I'm not up in the wired high tech part of VA like you Ann; I'm down in the part of VA where we have more cows than people. I use Verizon as my internet provider and even on a good day I get 2.5-2.7 MPBS max download speed. If it rains is gets slower. My brother in Tampa uses a company called BrightHouse and he gets 15-20 MPBS download speed. But what is a mystery to me is why my iPads stream video flawlessly and the Kindle supposed super duper Silk experience is choppy and pixelated.  

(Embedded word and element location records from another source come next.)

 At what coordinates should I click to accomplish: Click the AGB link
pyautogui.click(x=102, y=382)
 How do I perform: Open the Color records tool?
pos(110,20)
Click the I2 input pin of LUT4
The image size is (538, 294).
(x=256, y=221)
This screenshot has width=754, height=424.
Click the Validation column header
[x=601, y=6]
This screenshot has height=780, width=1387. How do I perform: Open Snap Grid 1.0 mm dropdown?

I was actually starting to get used to the Fire and was using it more and more, and now this wifi problem has cropped up.   I guess I will wait to hear from them; hopefully they will offer to sell me a refurb at a good price.


----------



## Ann in Arlington

You might want to try an alternate browser. . . . . they can be legally loaded from 1mobile.  I use chrome and I've heard others say dolphin is god.


----------



## Olmanrivah

Take it to another WiFi ( like a neighbor's or Starbucks ).  If it doesn't work there it's your Kindle, if it does work, it's your Router.


----------



## SamanthaWheatley11

Is your problem solved now? Please feel free to visit this link http://www.amazon.com/gp/help/customer/display.html?nodeId=200729330for further info about Kindle. Thanks.


----------



## Hadou

Ann in Arlington said:


> You might want to try an alternate browser. . . . . they can be legally loaded from 1mobile. I use chrome and I've heard others say dolphin is god.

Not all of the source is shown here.